Friedman's article generated a storm of controversy and a stream of rejoinders, some of them quite cogent. Without delving into this fascinating debate, we can point out here that ultimately there is more agreement than dispute. Even Friedman acknowledges that many kinds of corporate giving are appropriate; while even his rivals generally acknowledge that we don't want business firms to become busy-bodies, occupying themselves with the conduct of their neighbors more than with the success of their products.
From an ethical point of view, we can validate Friedman's claim that managers are ultimately managing other people's money and should advance the shareholders' interests; at the same time, we can recognize that shareholders have ethical as well as financial interests, and managers are charged with representing both.
If I run my own business, it is certainly ethical for me to be focused on business success.

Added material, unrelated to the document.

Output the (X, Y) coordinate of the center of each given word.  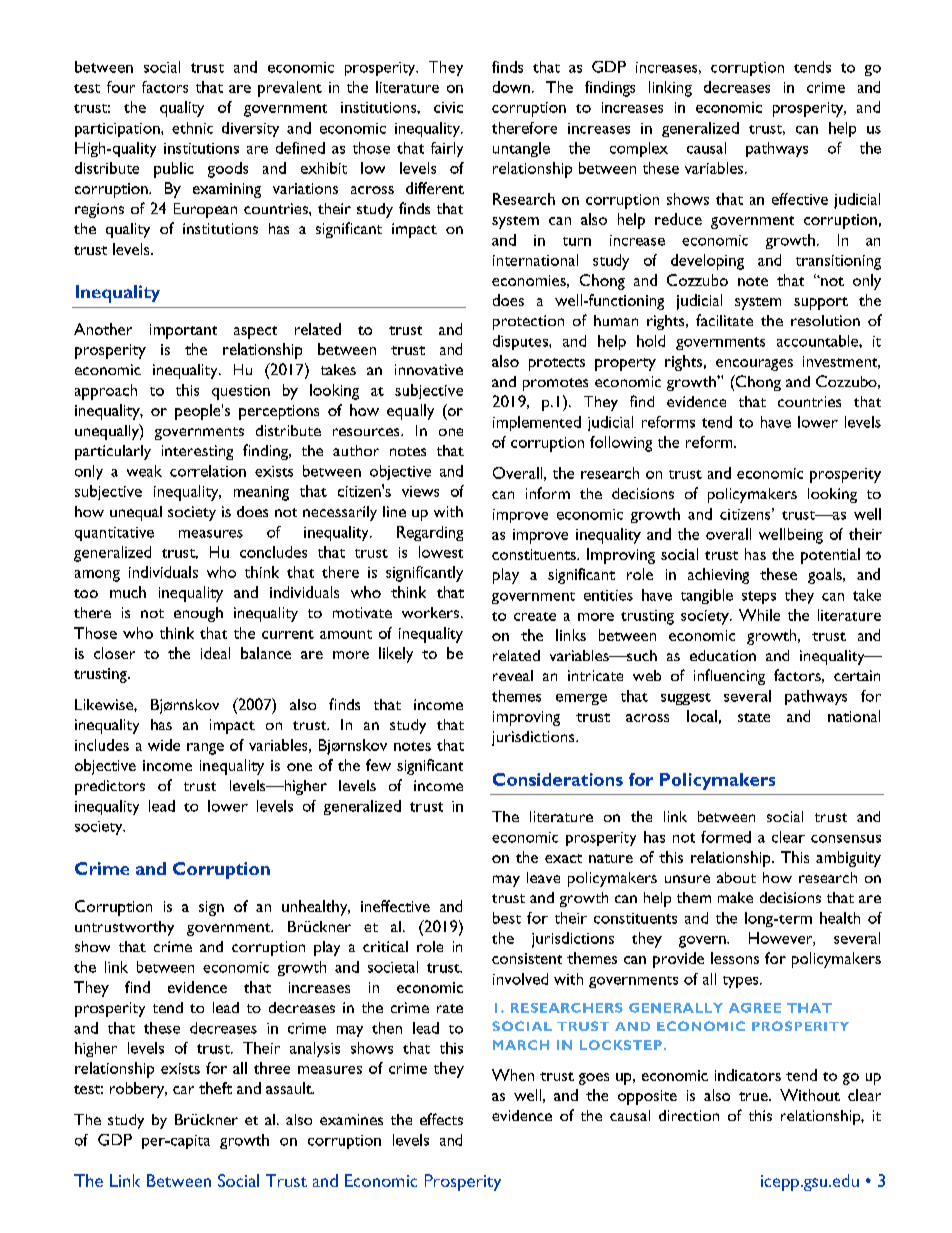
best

Of course I have to give charity, but this can be done from the proceeds of the business. But if my business activity itself gives me some unique opportunity to help others, it would be wrong for me to pass up this opportunity with the claim that I'm at work. We should never let a mitzvah slip through our hands! (1)

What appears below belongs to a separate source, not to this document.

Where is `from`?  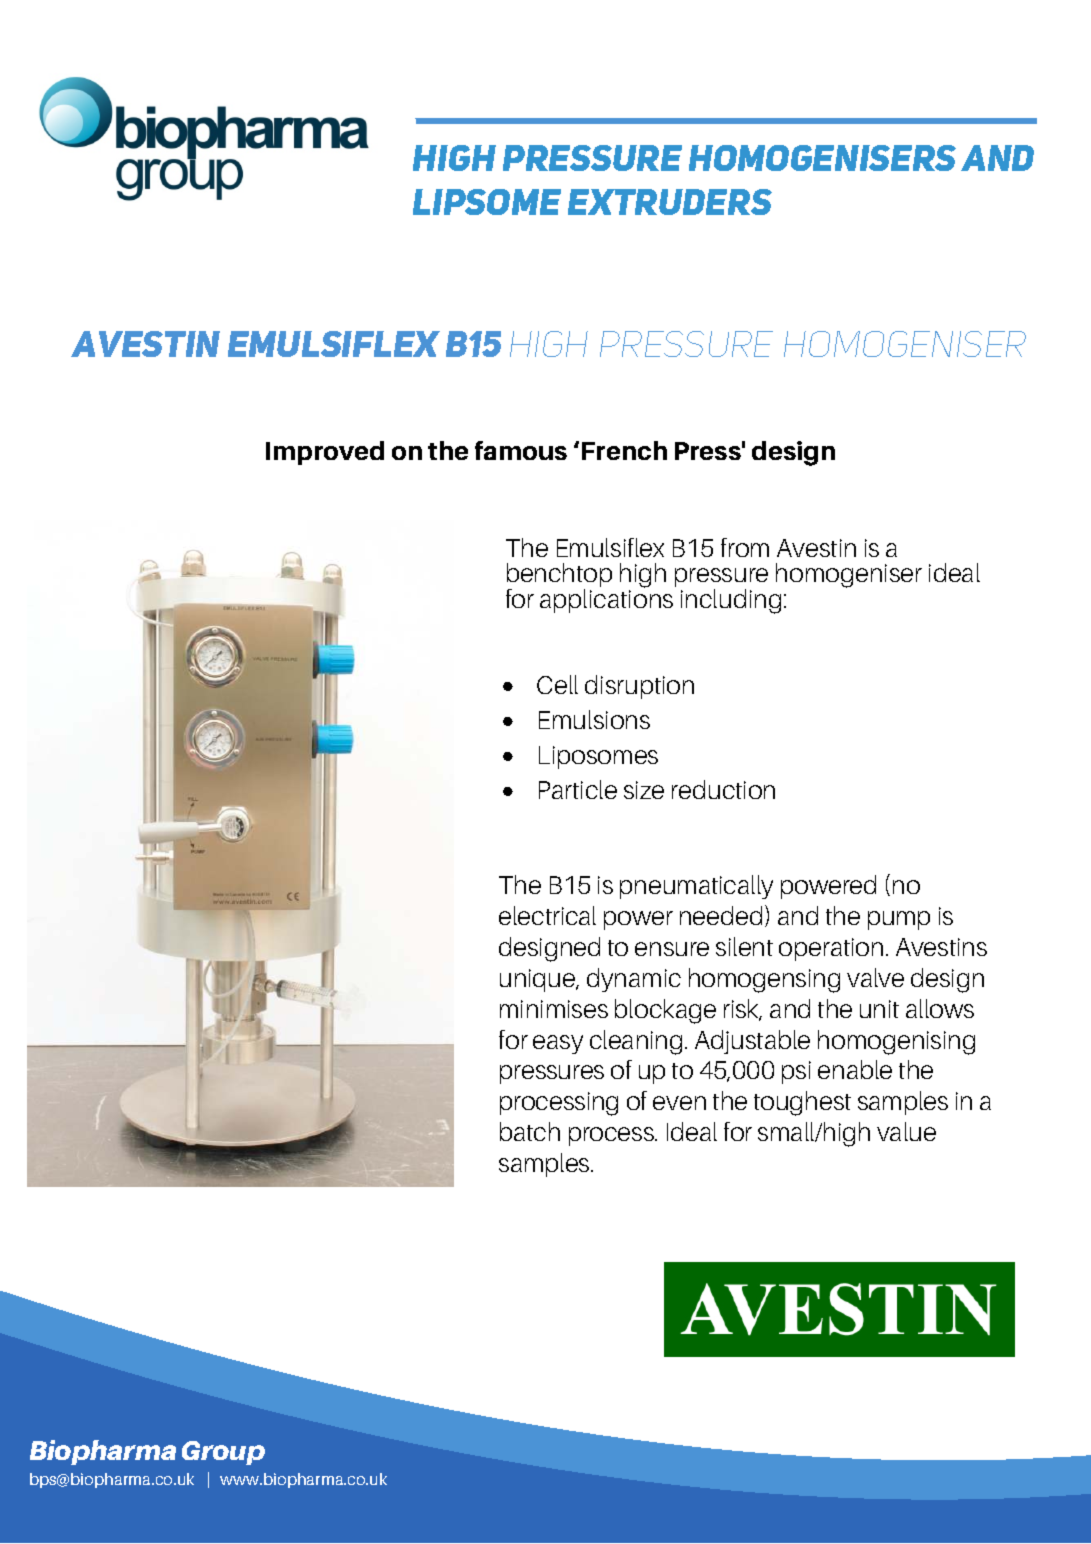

This principle doesn't disappear when the business is run by managers. Managers should be focused on business success, not on "do-gooding." They shouldn't be giving charitable donations on behalf of the owners, since the owners can decide for themselves what they want to give. (2) But usually the work environment and resources themselves provide unique opportunities to help others or to minimize damage. Managers who take advantage of these opportunities are not shirking their financial duty to shareholders; rather, they are fulfilling their ethical duty.
Corporate social responsibility is just an extension of the individual social responsibility of the owners. It follows that managers should not make arbitrary decisions about how to allocate profits to worthy charities. But they should take account of unique opportunities to help the community which present themselves specifically in the context of the firm's activities and strengths.